Professor Han stated, "The key finding is that this study provided objective data confirming that Leclaza has intracranial efficacy comparable to Tagrisso (osimertinib), the Korean standard of care, in EGFR-mutated lung cancer patients with brain metastases." She found this consistent with the trend from the MARIPOSA study, in which lazertinib monotherapy showed a Hazard Ratio (HR) of less than 0.9 compared to osimertinib in this patient group.

Professor Han also mentioned, "Although the two drugs have generally similar efficacy, their side effect profiles do not entirely overlap. The fact that an option exists for patients to switch to the other drug if they cannot tolerate a specific adverse event is a major clinical advantage."

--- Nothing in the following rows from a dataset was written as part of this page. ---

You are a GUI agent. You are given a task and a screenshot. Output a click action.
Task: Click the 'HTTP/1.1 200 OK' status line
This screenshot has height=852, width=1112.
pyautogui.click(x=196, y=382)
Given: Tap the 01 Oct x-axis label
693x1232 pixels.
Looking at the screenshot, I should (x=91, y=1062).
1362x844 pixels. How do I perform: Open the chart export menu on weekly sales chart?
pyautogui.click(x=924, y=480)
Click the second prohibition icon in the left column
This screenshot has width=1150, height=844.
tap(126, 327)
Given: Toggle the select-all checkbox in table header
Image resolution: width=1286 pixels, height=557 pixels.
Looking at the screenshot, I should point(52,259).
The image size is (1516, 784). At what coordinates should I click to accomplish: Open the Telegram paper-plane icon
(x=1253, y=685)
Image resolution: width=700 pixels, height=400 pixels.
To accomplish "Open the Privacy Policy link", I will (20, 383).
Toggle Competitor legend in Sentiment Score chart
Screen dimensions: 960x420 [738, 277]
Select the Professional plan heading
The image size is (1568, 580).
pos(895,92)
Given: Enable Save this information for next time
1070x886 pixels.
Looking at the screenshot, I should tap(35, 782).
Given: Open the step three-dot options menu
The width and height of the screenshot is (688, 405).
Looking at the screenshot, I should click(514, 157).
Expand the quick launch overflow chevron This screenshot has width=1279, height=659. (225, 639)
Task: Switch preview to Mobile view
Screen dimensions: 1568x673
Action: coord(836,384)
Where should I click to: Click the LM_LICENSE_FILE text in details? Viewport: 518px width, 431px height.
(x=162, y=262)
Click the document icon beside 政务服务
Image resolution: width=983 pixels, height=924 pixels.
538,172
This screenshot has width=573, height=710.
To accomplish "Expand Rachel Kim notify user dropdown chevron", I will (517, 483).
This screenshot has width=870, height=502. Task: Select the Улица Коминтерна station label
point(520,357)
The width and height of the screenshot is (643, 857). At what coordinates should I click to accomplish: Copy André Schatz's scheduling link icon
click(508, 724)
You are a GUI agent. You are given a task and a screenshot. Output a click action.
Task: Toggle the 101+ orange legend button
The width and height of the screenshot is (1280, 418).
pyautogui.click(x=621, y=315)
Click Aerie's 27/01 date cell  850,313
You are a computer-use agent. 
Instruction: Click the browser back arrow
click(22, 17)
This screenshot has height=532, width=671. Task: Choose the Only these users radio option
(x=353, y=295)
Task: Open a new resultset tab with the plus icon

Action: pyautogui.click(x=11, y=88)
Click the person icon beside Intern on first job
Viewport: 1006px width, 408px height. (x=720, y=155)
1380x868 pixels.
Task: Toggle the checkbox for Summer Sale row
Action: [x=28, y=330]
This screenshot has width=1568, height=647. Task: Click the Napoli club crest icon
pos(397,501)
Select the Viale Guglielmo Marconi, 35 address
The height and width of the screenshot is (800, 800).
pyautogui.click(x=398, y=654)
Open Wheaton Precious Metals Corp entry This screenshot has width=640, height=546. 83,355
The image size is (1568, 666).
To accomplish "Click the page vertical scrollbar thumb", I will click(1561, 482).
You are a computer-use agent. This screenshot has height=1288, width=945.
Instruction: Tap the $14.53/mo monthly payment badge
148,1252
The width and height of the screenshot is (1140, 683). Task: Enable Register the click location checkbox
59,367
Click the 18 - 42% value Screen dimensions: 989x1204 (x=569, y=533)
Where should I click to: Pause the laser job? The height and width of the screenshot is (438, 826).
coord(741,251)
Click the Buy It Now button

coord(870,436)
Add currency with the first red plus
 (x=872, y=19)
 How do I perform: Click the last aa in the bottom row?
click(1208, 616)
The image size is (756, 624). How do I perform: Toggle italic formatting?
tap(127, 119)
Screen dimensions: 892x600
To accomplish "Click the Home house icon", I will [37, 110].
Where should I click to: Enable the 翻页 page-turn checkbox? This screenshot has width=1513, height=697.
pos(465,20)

Consequently, the availability of two third-generation EGFR TKIs is viewed as having significance for expanding the treatment strategy.

Leclaza has a demonstrated advantage for suppressing brain metastases, supported by clear data proving the BBB permeability in preclinical studies.

Professor Han stated, "This integrated analysis strengthens Leclaza's intracranial evidence, enhancing its global credibility, and expands the treatment strategy by enabling customized drug selection based on the patient's side effects and status. It is significant because it lays the foundation for broadening the scope of clinical judgment amid the future flow of combination therapies and new drug development."

Toxicity management and drug switching...differentiating strategy garners attention

Professor Han stressed that 'toxicity management' is a critical factor in determining the actual clinical treatment strategy, as EGFR-mutated lung cancer is a disease that requires long-term use of agents from the same class.

In the case of Tagrisso, specified severe side effects, such as thrombocytopenia, ILD (interstitial lung disease), and cardiac toxicity like QTc prolongation, may necessitate dose reduction.

"According to the current guidelines, dose must be reduced to 40 mg if the same adverse event recurs. However, the evidence for maintaining drug efficacy at the 40 mg reduced dose is extremely limited, and the lack of data ensuring sufficient CNS control in patients with brain metastases is the biggest concern in the clinical setting," she said.

Professor Han said, "Since CNS progression in EGFR-mutated lung cancer is directly linked to treatment failure, disease progression during dose reduction significantly limits the scope of subsequent drug switching strategies." She emphasized, "The medically recommended option in this scenario is a switch to Leclaza monotherapy, whose efficacy and tolerability have already been proven at the standard dose (240 mg)."

Professor Han also suggested that the reimbursement criteria need be improved.

The current reimbursement criteria require a Tagrisso dose reduction before switching to Leclaza, forcing the patient to risk the same side effects again. 

Professor Han also pointed out that if the disease progresses during the dose reduction, reimbursement for the subsequent switch to Leclaza may be denied.

Professor Han concluded, "Since there is little difference in the drug price between the two agents, and Leclaza is sometimes even cheaper, there is insufficient evidence to mandate dose reduction for financial reasons," and added, "Ultimately, these regulations are criticized as being unreasonable from the perspectives of patient safety, treatment continuity, and insurance finances."